Il n’y a plus d’accord de prévention des RPS en vigueur dans l’entreprise. Est-ce à penser qu’aucun risque ne pèse sur la santé des salariés ? Rien n’est moins sûr au moment où l’entreprise licencie à bas bruit invoquant des raisons fallacieuses, communique sur un PSE anxiogène, que des jours d’arrêts maladie concernant jusqu’à 30% de certaines équipes sont pointés par les instances CSSCT locales, et que les salariés en intercontrat se voient imposer des conditions de travail infantilisantes. Sur ce dernier point il est inacceptable que l’entreprise profite de la fragilité des salariés pour inverser la charge de la responsabilité de la recherche d’un emploi et utilise les congés comme variable d’ajustement pour pallier son incapacité à fournir une activité facturable.

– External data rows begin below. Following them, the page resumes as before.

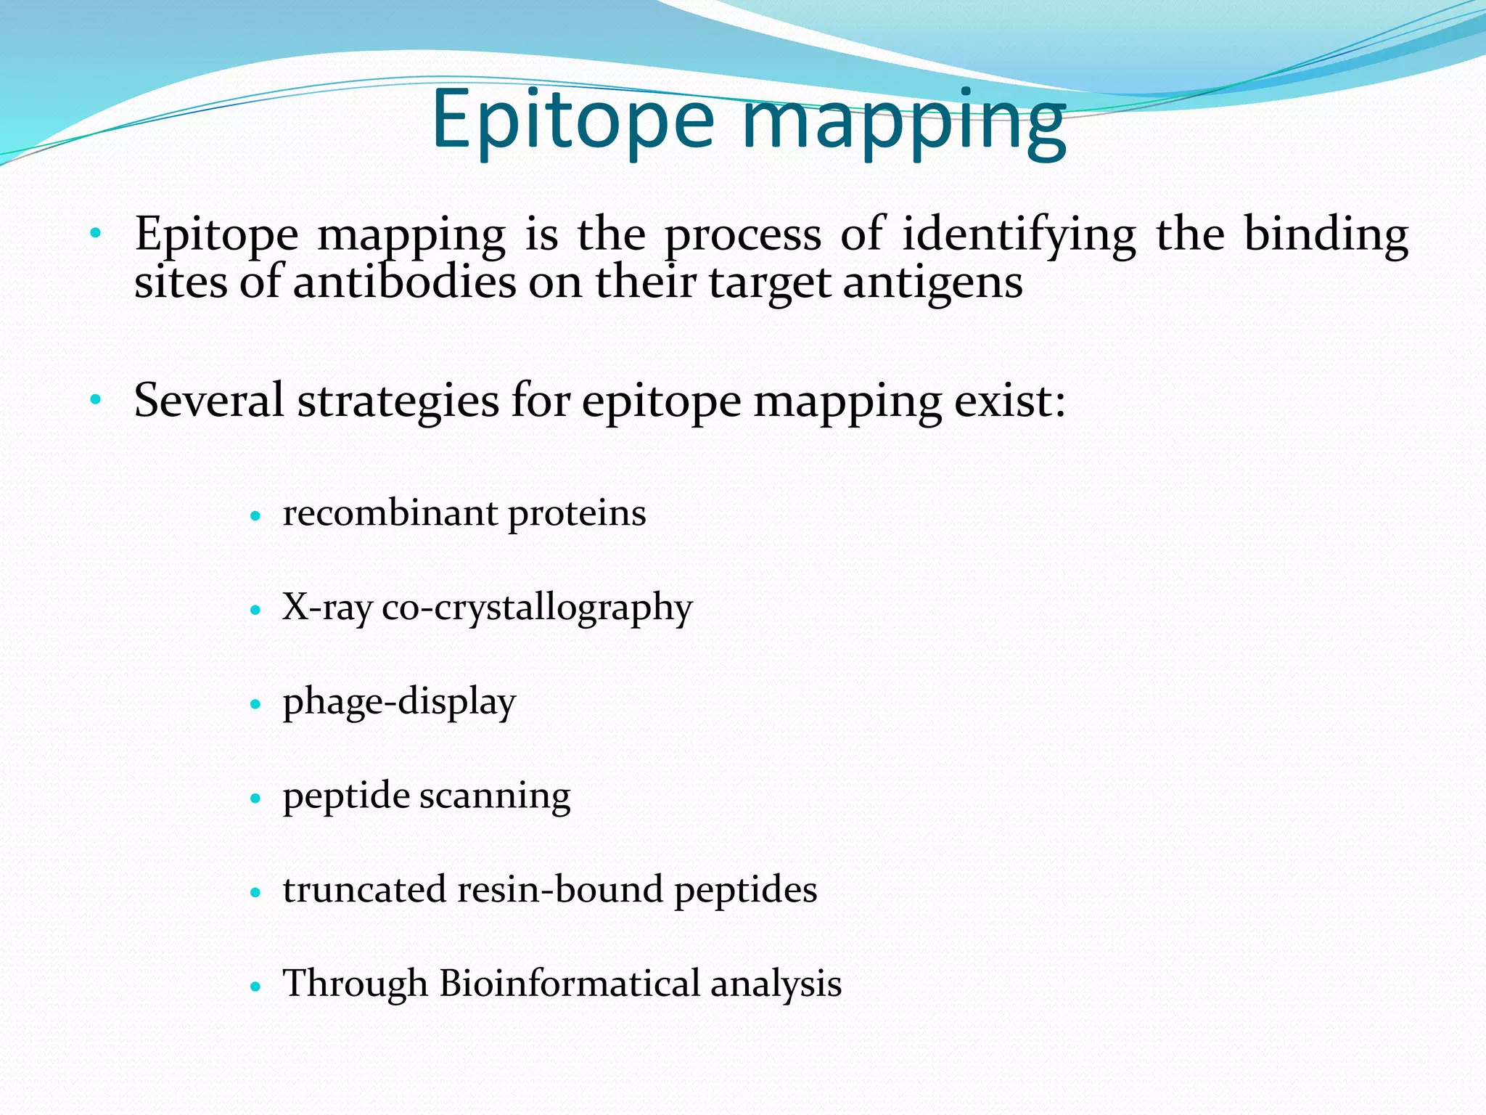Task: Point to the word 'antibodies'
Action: click(x=404, y=282)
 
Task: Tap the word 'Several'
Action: click(x=209, y=400)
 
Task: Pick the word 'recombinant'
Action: click(x=390, y=513)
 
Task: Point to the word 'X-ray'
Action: click(x=327, y=608)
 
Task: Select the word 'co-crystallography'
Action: click(x=537, y=608)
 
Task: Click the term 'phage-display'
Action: click(x=399, y=702)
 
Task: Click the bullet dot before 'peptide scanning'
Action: click(x=255, y=799)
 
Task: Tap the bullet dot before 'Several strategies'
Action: click(x=95, y=399)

C’est dans ce contexte que les élus sont amenés à déclencher des alertes RPS, mais confronté à l’absence d’un d’accord c’est l’amateurisme et les « petits arrangements entre amis » qui ressurgissent. Quand plus aucun processus n’est décrit le règlement de ces alertes est à la discrétion de l’alerteur et de la RH locale. Le résultat est un non-résultat puisque dans certains cas le salarié n’est ni convié ni informé des décisions prises le concernant. Aucun document officiel et engageant n’est formalisé, et comme par magie l’alerte est close. Au mal-être subi par le salarié s’ajoute alors le sentiment d’être stigmatisé et floué par l’ensemble des acteurs. Quel gâchis !
La CGT dénonce ces agissements et demande l’ouverture rapide d’une négociation en vue de décrire un processus loyal en matière de protection de la santé des salariés, il y’a urgence.